EXCEEDS: Extracting Complex Events via Nugget-based Grid Modeling in Scientific Domain¶
Conference: ACL 2026
arXiv: 2406.14075
Code: https://github.com/HammerScholar/EXCEEDS
Area: NLP Understanding / Event Extraction / Information Extraction
Keywords: Event Extraction, Document-level, Word-Word Relation Grid, Scientific Literature, Hierarchical Events
TL;DR¶
The authors identified that scientific literature abstracts present specific EE challenges: high information density (5.54 events + 12.82 arguments per 100 tokens) and complex event structures (overlapping/discontinuous/reverse-order nuggets + sub-events) that traditional EE datasets lack. To address this, they (a) annotated the SciEvents dataset with 2,508 documents and 24,381 events, and (b) proposed EXCEEDS—an end-to-end framework that reformulates EE as multi-label relation classification on an \(l \times l\) word-word grid. Using three types of edges (HTL/THL/EAL) to unify the modeling of triggers, arguments, and sub-events, the model outperforms 9 SOTA baselines on main metrics and complex scenarios.
Background & Motivation¶
Background: Event Extraction (EE) is typically decomposed into Event Detection (ED) and Event Argument Extraction (EAE). Leading approaches include global joint extraction (OneIE), discriminative token classification (PAIE/Tagprime), and generative methods (DEGREE/KnowCoder). F1 scores on existing benchmarks like ACE05, RAMS, and Genia have reached high levels.
Limitations of Prior Work: Upon detailed statistical analysis of information density and complex morphology across 9 domain-specific datasets, the authors found two overlooked facts: (1) Scientific text (abstracts) has much higher density than news, legal, or cyber domains—SciEvents contains 5.54 events and 39.49 nugget tokens per 100 tokens, over 3 times that of ACE05 (1.80 events); (2) In scientific text, 33.70% are overlapping nuggets, 25.63% are sub-events, 3.08% are discontinuous nuggets, and 1.01% are reverse-order nuggets—while most existing datasets only annotate continuous nuggets.
Key Challenge: Two modeling assumptions of existing EE methods are violated in the scientific domain: (a) Most methods assume non-hierarchical structures (no sub-events) and local contexts (sentence-level), but triggers in scientific abstracts often link to arguments over long distances, and hierarchical trigger-of-trigger sub-event relations are pervasive; (b) Discriminative methods relying on span start/end offsets cannot represent discontinuous or reverse-order nuggets.

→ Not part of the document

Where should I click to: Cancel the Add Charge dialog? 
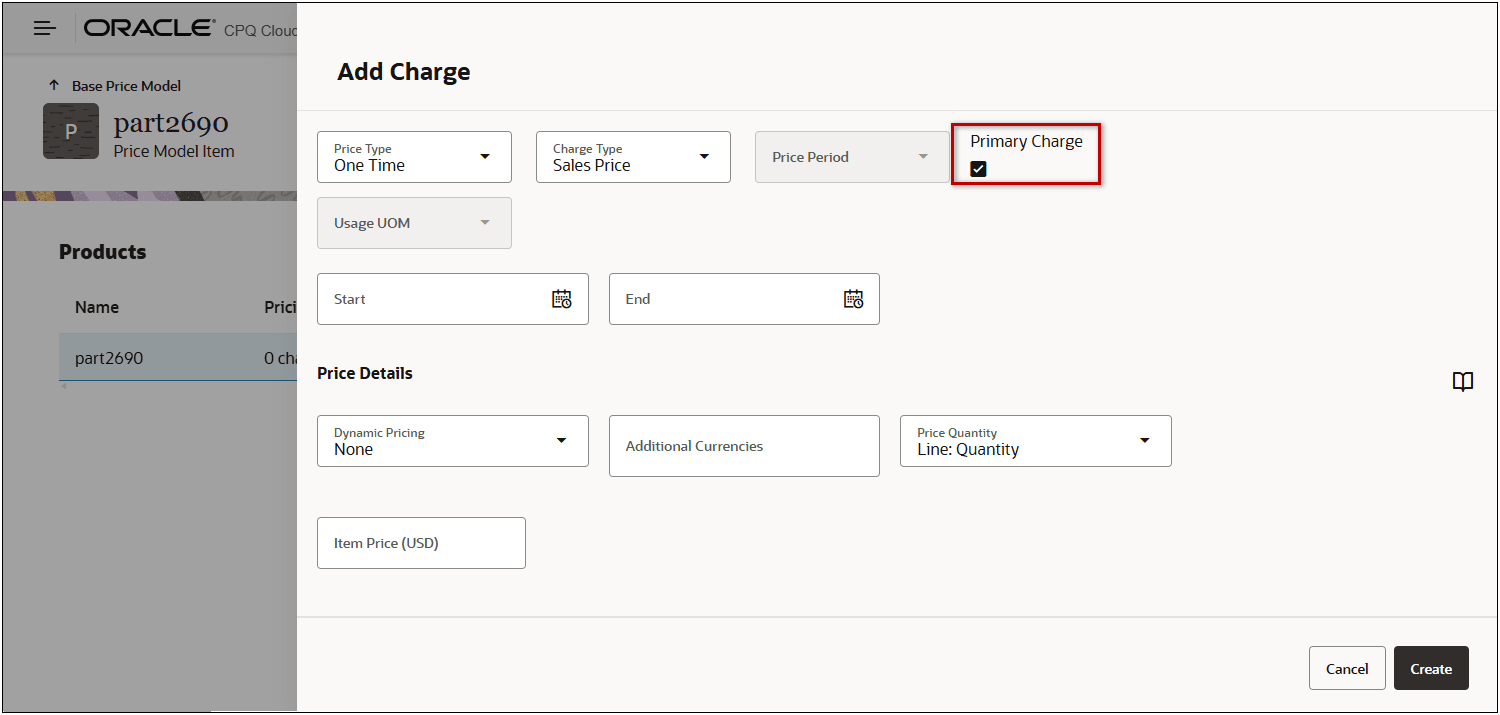click(1346, 668)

Goal: (1) Construct a scientific EE dataset capable of evaluating high density and complex structures; (2) Design a method that handles overlapping, discontinuous, reverse-order nuggets, and hierarchical sub-events within a single end-to-end framework.

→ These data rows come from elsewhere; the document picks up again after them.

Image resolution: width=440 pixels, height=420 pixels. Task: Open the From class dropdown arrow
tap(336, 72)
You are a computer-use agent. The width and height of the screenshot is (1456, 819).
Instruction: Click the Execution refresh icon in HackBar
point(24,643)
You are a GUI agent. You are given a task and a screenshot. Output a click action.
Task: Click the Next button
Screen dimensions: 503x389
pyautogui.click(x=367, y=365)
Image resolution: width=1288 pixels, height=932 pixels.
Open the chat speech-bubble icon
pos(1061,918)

Key Insight: The authors draw inspiration from word-word relation grids used in NER (e.g., W2NER). Since span boundary representations fail with complex morphologies, the task is returned to token-pair relations, where "which two tokens are in one nugget" and "which nugget is an argument for another" are unified as multi-label relation predictions on a grid.

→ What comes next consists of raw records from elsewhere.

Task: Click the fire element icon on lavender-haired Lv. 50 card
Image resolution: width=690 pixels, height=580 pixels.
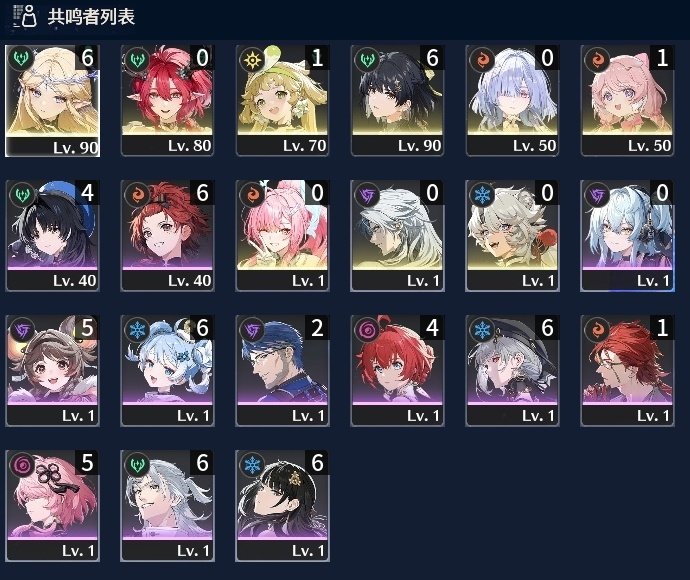Action: (483, 59)
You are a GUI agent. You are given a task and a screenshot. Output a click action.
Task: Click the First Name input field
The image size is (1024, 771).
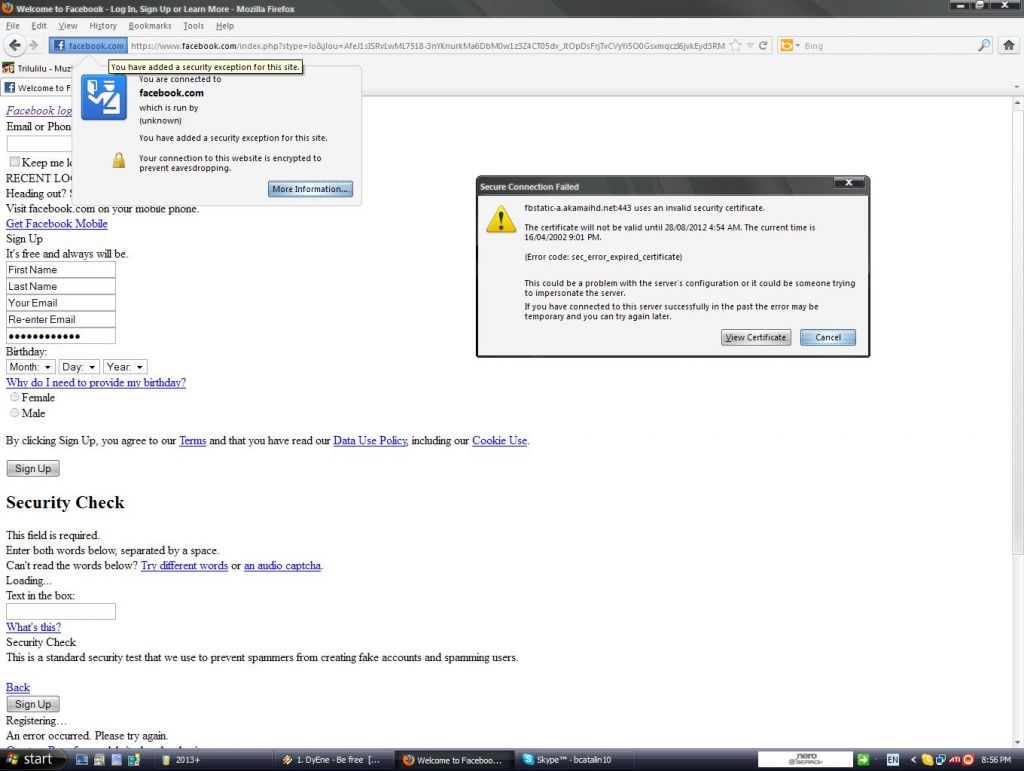point(61,270)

Core Idea: Simplify EE into "nugget-based relation classification on an \(l \times l\) grid"—using HTL (Head-Tail-Link) to connect tokens within a nugget, THL (Tail-Head-Link) with types to close the nugget, and EAL (Event-Argument-Link) to connect trigger heads to argument heads. This structure can encode all complex nugget morphologies and naturally represent hierarchical sub-events.
Method¶
Overall Architecture¶
The EXCEEDS pipeline proceeds as: Input document \(D = \{x_1, \dots, x_l\}\) → RoBERTa-large encoding → BiLSTM for sequential dependencies → Conditional Layer Normalization (CLN) for context adaptation to obtain \(\mathbf{H} \in \mathbb{R}^{l \times d}\) → Construct pair-wise grid \(\mathbf{G} \in \mathbb{R}^{l \times l \times C_g}\) (each cell is an MLP projection of \([\mathbf{h}_i; \mathbf{h}_j; \mathbf{d}_{i,j}]\), where \(\mathbf{d}_{i,j}\) is a relative distance embedding) → \(K=2\) layers of 2D Convolutional Residual Grid Refiner for local information aggregation → Linear classification head outputting \(\mathbf{Y} \in \mathbb{R}^{l \times l \times |R|}\) → Multi-label zero-threshold binarization → Extraction of the event set using Algorithm 1: first backtrack nugget chains via DFS along HTL edges (requiring a THL-type edge for closure), determine trigger/argument types via THL-type, and finally link arguments to triggers using EAL edges and ontology constraints.
Key Designs¶
-
Word-Word Event Grid (HTL + THL + EAL edges):
- Function: Encodes all internal nugget structures, nugget types, and cross-nugget trigger-argument/trigger-trigger relations into a single \(l \times l\) multi-label relation grid.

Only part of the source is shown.